Tonga's rugby league coach Kristian Woolf has paid tribute to his halves for guiding them in their 32-18 win over Samoa at the weekend.
The much anticipated World Cup clash was close for much of the game before the Tongans' superior kicking game guided them to victory.
Michael Jennings scored a double to add to last week's hat trick against Scotland; Sio Siua Taukeiaho and Jason Taumalolo provided momentum with hard-earned yards up the park while skipper Sika Manu showed his versatility after being shifted into the centres following an injury to Will Hopoate.
However it was Hingano and Lolohea who received special praise from Woolf.
"Everyone has spoken about our halves and that's where our inexperience is I suppose," he said.
But Woolf said the pair won the game for Tonga.
"They certainly outplayed the opposition halves and their kicking was exceptional. They built pressure in everything they did."
Woolf also described Manu's performance as a real "captain's knock".
Toa Samoa coach Matt Parish didn't seem very happy with the officiating in the match, declaring the Tongans appeared to get the rub of the green.
When his captain Frank Pritchard was asked why his team appeared to be slow out of the blocks Parish intervened to suggest maybe the question should be posed to the video ref.
"Ask the video ref. Are you allowed to run around people? Are you allowed behind people?"
Parish was referring to the build up to a Jennings try where Ata Hingano ran around team mate before kicking the ball ahead.
The video referee ruled there was no obstruction.
However Parish conceded his team needed to be more efficient on the field.
He said he was confident heading into the match, particularly the way the team had prepared.
"I'm confident going into every game," Parish said.
"If we can take what we do on the training park onto the field, we will be alright.
"Unfortunately we have a pretty young team, particularly in the decision making area," he said
He said the team needs to regroup now.
"I couldn't be happier with the way the guys have trained, the way they are committed to the cause.

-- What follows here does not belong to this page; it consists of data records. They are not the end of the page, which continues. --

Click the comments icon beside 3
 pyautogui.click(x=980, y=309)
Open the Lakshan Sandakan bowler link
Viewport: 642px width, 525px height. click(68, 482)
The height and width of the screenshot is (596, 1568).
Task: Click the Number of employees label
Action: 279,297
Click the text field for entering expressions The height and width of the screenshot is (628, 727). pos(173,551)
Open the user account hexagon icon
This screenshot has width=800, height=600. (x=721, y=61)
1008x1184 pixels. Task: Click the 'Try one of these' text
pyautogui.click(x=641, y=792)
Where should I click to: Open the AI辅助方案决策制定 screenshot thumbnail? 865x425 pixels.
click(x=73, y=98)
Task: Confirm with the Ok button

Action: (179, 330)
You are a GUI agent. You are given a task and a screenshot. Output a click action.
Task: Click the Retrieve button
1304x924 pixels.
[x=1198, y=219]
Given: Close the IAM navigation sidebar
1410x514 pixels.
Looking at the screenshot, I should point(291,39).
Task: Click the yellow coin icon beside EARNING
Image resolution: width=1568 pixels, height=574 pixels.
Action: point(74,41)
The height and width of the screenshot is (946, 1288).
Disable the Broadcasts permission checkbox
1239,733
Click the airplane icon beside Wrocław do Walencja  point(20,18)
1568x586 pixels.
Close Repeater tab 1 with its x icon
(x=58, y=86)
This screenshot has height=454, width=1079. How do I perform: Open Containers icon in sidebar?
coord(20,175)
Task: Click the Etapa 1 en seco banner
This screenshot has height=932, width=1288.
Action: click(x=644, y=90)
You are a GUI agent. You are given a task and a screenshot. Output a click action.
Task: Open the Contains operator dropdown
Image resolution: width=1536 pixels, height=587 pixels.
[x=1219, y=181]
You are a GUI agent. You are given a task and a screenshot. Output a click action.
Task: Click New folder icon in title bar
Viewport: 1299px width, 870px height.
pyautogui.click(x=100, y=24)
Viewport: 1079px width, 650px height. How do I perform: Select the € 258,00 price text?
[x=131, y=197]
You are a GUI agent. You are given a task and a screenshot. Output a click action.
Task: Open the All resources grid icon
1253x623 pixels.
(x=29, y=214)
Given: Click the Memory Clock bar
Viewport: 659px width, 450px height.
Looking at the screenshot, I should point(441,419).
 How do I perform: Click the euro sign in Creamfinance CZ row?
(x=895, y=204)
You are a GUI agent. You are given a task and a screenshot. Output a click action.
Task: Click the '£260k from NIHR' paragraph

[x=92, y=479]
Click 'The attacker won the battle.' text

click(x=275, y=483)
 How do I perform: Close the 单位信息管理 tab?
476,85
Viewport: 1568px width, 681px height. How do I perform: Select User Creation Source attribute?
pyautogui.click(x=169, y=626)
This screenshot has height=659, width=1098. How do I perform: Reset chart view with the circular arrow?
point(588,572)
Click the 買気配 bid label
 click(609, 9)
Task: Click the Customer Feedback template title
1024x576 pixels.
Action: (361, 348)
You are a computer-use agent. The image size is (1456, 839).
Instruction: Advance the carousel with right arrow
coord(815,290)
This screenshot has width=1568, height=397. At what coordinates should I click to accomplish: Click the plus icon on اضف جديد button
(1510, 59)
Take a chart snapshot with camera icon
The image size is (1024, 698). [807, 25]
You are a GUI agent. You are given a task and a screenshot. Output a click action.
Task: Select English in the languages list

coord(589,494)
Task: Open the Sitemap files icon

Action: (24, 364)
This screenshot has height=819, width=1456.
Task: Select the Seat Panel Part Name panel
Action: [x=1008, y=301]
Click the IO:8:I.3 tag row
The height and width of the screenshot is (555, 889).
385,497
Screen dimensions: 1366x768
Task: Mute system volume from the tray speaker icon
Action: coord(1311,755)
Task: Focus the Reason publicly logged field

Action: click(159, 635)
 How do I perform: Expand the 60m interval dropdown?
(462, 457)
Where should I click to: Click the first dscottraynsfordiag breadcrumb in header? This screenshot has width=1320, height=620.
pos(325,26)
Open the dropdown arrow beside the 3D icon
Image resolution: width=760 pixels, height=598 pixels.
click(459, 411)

Unfortunately individual errors are killing us."
Samoa Hooker Jazz Tevaga agrees that his team looks good when they manage to hold onto the ball and build pressure on attack.
"We're good when we complete our sets, get down the end and defend but it is a matter of doing it for 80 minutes," he said.
"It is different from club footy, having a couple of dangerous players in each team, where [here] you have a whole team of good players."
Teams wanted to show unity
The game was played after a week of reported clashes in South Auckland between supporters of the two teams.
After the match Tevaga said it was important to remind supporters of both teams that rugby league was just a game.
"At the end of the day we are all mates and we are just playing footy.
"It is only a game, even though we are representing our countries and we'd die for our countries, at the end of the game it is only a footy game."
His captain Frank Pritchard agreed.
"It shouldn't be like that, all the drama outside the rugby league game.
"So we come together and embrace love and peace," he said.
Pritchard said any physical exchanges should stay on the field.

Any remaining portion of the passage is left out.